REVIEW: Coca-Cola Limited Edition Ultimate

Video games partnering with soda brands to cross-promote is such a natural partnership. It’s a synergy of two things that already tend to be consumed by the same people and often allows for a bump in sales/game play. This summer, Coca-Cola partnered with Riot Games’ massive game League of Legends to release a new limited edition drink under their Creations banner: Coca-Cola Ultimate. Described as being +XP (experience point) flavored, the sixth addition to the Creations line is just as odd and unique as the other offerings.

+XP is often earned in games through tasks/challenges that contribute to you gaining a level, so I was extremely interested to see how they would interpret that concept into a flavor. Its smell was that of a sweet berry that almost gave me the vaguest hint of Pepsi Blue. Don’t worry, to all that hated that drink; the initial aroma was the only thing that reminded me of the divisive blue beverage.
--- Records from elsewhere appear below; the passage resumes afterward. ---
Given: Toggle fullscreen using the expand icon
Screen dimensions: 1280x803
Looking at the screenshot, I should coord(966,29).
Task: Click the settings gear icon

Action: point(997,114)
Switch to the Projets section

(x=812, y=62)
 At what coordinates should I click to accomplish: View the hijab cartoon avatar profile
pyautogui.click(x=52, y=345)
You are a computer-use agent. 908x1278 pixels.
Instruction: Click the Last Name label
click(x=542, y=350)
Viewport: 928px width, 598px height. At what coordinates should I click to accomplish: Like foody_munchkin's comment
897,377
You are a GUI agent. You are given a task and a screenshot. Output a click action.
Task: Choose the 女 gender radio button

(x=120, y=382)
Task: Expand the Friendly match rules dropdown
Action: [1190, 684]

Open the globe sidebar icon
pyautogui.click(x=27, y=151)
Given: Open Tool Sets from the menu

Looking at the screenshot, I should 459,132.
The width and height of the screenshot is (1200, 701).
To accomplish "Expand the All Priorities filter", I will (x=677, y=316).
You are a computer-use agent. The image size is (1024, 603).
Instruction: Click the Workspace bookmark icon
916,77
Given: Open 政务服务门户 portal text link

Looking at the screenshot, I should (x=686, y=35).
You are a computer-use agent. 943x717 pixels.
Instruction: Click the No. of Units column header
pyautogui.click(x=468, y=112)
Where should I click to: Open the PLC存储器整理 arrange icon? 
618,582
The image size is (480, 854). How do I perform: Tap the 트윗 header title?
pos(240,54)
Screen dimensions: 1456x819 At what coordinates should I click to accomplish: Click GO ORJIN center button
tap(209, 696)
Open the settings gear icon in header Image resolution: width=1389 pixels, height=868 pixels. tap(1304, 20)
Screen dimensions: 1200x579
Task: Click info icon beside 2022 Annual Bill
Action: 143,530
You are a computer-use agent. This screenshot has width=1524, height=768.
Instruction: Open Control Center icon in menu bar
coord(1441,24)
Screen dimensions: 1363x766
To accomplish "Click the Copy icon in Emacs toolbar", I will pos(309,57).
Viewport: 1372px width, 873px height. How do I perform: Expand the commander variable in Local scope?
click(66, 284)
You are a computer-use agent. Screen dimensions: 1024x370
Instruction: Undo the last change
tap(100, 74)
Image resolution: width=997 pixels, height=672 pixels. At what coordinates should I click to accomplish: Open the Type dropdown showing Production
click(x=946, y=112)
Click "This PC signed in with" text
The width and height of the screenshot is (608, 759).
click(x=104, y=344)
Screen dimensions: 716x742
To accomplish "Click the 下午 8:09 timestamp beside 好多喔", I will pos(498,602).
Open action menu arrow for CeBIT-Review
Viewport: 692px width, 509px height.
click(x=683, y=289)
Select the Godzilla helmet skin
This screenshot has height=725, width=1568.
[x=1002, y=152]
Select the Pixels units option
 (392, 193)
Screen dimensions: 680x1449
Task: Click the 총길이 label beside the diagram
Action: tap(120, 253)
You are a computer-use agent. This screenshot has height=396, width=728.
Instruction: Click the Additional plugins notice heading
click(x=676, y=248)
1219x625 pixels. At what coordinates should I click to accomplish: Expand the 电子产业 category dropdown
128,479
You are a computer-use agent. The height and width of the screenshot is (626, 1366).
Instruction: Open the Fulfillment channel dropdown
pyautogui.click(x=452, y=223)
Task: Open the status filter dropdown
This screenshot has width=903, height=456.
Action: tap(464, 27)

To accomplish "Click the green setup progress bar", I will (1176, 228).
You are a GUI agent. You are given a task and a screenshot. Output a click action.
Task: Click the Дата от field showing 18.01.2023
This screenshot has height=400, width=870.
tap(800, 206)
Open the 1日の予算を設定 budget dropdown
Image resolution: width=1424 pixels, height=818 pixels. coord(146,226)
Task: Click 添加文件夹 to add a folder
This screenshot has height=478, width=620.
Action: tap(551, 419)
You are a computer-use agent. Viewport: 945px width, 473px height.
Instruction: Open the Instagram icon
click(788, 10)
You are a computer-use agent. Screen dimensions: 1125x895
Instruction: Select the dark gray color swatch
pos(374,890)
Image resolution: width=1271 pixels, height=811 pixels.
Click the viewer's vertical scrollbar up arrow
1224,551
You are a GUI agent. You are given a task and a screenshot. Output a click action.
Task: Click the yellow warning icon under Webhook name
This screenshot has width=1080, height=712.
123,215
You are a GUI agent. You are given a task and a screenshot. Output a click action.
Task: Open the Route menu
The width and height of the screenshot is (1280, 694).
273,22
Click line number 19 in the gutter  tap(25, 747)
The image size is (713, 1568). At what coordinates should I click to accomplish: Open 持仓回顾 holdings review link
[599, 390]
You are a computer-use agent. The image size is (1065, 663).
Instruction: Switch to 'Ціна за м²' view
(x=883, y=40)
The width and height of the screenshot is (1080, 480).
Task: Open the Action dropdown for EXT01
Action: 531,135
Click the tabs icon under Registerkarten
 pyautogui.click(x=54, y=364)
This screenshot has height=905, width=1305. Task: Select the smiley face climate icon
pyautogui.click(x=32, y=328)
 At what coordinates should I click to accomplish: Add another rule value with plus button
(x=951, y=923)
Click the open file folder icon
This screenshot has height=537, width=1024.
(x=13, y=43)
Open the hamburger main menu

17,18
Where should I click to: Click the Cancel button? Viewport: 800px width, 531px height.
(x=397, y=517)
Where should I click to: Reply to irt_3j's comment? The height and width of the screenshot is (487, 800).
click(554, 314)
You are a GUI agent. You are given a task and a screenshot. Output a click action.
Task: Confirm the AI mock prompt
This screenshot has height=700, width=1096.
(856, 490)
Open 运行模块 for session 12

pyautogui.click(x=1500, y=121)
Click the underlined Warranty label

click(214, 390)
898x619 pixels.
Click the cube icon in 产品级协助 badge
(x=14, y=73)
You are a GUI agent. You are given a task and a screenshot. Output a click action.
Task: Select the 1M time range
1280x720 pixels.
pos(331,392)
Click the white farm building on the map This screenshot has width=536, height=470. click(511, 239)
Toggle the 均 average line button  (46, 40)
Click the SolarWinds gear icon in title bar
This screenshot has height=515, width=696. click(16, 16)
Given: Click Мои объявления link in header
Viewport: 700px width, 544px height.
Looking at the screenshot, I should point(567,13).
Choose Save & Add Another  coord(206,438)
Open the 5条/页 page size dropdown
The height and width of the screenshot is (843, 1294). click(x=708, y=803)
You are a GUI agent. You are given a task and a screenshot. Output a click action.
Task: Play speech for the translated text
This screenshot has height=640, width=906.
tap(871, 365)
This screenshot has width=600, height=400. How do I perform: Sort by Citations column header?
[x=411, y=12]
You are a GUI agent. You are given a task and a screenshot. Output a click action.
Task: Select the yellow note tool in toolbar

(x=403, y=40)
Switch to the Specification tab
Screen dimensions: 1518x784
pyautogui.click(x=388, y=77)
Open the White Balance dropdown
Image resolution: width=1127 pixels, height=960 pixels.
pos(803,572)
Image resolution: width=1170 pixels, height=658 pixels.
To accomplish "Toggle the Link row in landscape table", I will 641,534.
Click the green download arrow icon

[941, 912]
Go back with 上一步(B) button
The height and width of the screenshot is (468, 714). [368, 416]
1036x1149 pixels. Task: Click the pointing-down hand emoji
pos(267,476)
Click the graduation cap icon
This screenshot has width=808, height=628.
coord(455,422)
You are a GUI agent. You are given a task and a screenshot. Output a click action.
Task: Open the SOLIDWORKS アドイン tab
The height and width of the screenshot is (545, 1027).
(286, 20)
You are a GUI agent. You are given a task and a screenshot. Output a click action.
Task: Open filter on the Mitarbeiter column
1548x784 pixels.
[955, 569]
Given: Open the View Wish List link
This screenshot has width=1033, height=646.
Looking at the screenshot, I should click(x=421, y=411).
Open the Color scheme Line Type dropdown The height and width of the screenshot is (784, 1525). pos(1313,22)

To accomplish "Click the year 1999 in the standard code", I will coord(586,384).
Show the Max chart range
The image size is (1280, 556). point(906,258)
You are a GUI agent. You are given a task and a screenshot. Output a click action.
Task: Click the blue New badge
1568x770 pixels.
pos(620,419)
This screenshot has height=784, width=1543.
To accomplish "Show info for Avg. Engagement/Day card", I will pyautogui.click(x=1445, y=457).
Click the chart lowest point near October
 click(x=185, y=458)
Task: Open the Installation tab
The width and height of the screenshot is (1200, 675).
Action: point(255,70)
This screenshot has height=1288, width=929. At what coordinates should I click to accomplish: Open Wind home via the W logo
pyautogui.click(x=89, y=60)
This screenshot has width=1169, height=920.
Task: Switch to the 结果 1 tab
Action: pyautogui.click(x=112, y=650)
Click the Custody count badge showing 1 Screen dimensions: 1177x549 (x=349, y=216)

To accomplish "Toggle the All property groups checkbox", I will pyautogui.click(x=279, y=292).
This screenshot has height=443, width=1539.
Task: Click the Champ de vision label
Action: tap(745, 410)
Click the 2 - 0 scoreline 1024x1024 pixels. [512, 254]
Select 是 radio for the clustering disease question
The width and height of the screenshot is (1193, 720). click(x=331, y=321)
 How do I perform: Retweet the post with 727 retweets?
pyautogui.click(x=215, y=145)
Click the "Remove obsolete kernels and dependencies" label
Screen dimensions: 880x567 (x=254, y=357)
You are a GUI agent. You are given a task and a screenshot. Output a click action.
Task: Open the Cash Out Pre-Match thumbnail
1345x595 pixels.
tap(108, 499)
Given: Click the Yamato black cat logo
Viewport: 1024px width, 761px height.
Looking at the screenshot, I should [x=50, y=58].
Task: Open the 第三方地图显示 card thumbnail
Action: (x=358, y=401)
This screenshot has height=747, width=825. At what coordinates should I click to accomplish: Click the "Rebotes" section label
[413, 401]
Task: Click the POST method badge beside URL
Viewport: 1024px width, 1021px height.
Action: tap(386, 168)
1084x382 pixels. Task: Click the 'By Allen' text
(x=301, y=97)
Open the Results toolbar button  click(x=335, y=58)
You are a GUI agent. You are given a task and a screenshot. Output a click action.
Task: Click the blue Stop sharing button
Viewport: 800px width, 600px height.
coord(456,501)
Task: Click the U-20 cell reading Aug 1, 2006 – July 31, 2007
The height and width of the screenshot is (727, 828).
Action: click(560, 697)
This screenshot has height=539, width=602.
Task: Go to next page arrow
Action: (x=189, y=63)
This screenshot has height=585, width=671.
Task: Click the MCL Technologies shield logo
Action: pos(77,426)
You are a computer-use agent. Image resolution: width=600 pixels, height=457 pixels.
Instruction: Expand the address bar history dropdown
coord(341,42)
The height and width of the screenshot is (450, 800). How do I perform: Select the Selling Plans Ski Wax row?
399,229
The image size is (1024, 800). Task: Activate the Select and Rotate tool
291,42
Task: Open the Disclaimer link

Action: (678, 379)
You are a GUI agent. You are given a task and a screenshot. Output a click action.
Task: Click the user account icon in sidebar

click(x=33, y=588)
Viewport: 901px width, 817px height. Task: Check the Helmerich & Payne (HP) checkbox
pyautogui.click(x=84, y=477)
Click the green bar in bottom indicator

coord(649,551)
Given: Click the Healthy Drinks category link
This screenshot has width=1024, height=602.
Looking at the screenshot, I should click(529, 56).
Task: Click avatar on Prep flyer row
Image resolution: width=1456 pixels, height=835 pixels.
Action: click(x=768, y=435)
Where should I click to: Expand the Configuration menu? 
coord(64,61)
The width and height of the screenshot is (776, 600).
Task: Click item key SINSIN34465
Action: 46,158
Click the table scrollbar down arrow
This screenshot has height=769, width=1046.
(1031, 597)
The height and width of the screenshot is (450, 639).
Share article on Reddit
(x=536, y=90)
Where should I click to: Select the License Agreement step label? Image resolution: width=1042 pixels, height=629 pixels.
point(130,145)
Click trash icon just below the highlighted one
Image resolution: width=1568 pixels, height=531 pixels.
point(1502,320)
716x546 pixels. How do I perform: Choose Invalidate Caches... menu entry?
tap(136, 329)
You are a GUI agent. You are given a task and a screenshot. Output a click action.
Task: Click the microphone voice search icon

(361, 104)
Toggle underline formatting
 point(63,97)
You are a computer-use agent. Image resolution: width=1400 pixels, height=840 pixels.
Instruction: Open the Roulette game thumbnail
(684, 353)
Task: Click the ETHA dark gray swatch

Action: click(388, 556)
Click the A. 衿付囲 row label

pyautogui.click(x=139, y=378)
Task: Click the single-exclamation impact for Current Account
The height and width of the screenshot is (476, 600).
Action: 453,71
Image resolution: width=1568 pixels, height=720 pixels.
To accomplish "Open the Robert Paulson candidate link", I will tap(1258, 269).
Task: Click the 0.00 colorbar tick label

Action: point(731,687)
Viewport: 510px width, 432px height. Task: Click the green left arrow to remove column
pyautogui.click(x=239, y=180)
The first sip was overwhelming to my pallet as it didn’t match the berry smell. I should have known better with the Creation line than to assume it would taste how it smelled. Taking my time to savor the soda, I tasted peach on the front with a hint of citrus on the back. The tried and true Coca-Cola flavor isn’t really present. The sweetness you expect from a Coke is absolutely there, but the signature “cola” taste is barely there.

The lack of a strong cola flavor didn’t detract from my overall enjoyment. While I am sure that will turn some off, I genuinely enjoyed that this tasted like a whole new concoction because other Creations varieties drank like “Coke with added flavor.”

When researching the connection between the drink and League of Legends, I was a little bummed to find it wasn’t inspired by anything directly from the game. However, you can access some interesting benefits by scanning the QR code on the bottle or can. It will take you to the Coca-Cola Creations page, where you can access different activities tied to the game. It’s worth noting you don’t have to buy the drink to access these benefits: in-game missions can yield you an exclusive emote, AR lenses can turn your likeness into an LoL emote, and you can add your face into a video to share.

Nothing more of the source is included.